Live steam doesn't always have to be steam. Hot air engines work on simple principles of expansion and contraction of air, and have been used for over a century for yeoman service. Check out this link to see Jay Leno's hot air engine pumping water around a bucket:
Despite several science degrees and a few thermodynamics classes, I still really don't understand how these things work in practice; but work they do. The advantages of a hot air engine is durability, simplicity and longevity: they will run until the fire runs out. The disadvantage is that they are very weak, which is why you never see them powering a locomotive. Except here:
Ernst Plank was the only company that I know of eccentric enough to sell hot air trains. They only made two types; this locomotive and a tram based on the same chassis.Because of the weakness of hot air propulsion, they needed large engines.
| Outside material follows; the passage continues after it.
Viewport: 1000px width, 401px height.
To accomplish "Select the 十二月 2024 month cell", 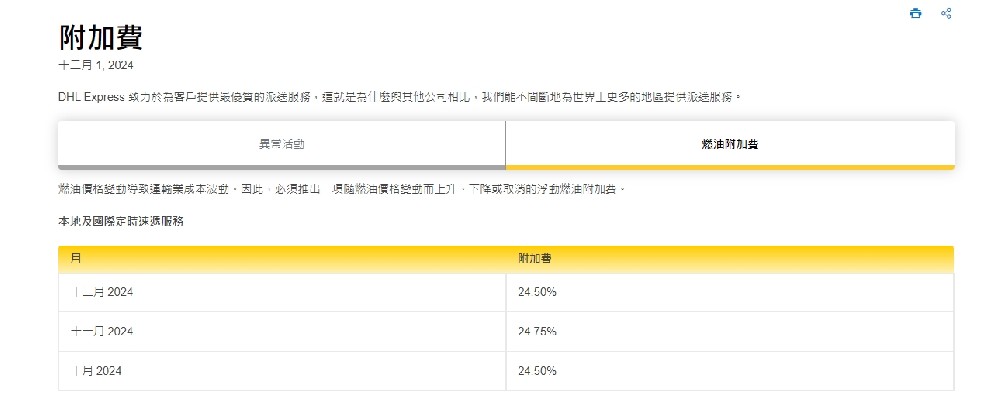I will pyautogui.click(x=104, y=291).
Therefore these trains are Gauge 3 (67 mm, or 2.5", or Gauge 2.5 in some catalogs which reserve "Gauge 3" for 75 mm gauge). Although the locomotive pulls a gauge 3 train, due to the poor pulling power Plank actually used a gauge 1 tender and gauge 1 cars made out of the thinnest tinplate imaginable. The tender and cars look horribly disproportionate with the loco in pictures, and in fact the engine doesn't look like much in pictures either, but in person it has presence. Unfortunately, my engine is frozen up. It looks like the copper pistons have welded themselves to the tinplate sleeves through galvanic corrosion, so I can't really confirm or deny that these have decent pulling power. A word of warning: the tram has been faked; so much so that there probably are more fake trams out there than real ones. Allen Levy wrote about a pair of them way back in the mid seventies in "Century of Model Trains". Its one of the highest items on my want list to get, but I am very nervous about buying one. The locomotive's value is probably as much for pilfering the chassis to fake a tram than in the loco itself.